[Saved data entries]
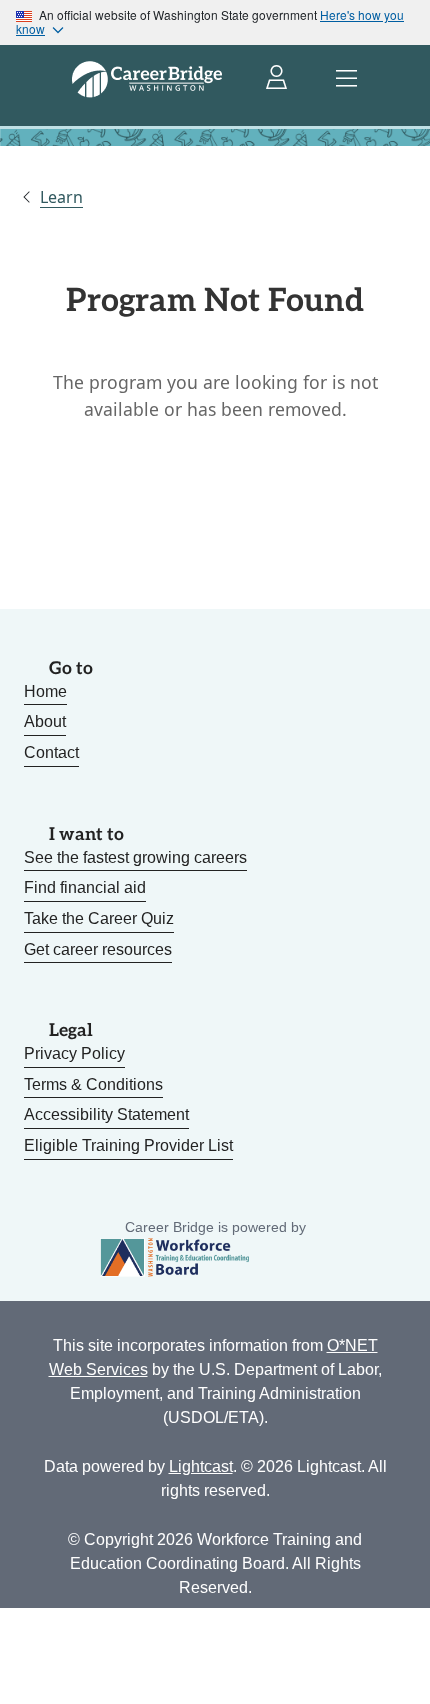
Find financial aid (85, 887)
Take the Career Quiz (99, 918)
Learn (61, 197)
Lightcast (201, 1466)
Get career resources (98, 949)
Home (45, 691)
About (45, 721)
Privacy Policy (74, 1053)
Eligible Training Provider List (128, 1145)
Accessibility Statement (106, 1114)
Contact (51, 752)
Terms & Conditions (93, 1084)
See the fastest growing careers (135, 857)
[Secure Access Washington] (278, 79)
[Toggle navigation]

▶ What needs to be done:
The line with "Learn (61, 197)" and all lines after it through the end of the data above: write these out exactly and add nothing.

▶ Finished task:
Learn (61, 197)
Lightcast (201, 1466)
Get career resources (98, 949)
Home (45, 691)
About (45, 721)
Privacy Policy (74, 1053)
Eligible Training Provider List (128, 1145)
Accessibility Statement (106, 1114)
Contact (51, 752)
Terms & Conditions (93, 1084)
See the fastest growing careers (135, 857)
[Secure Access Washington] (278, 79)
[Toggle navigation]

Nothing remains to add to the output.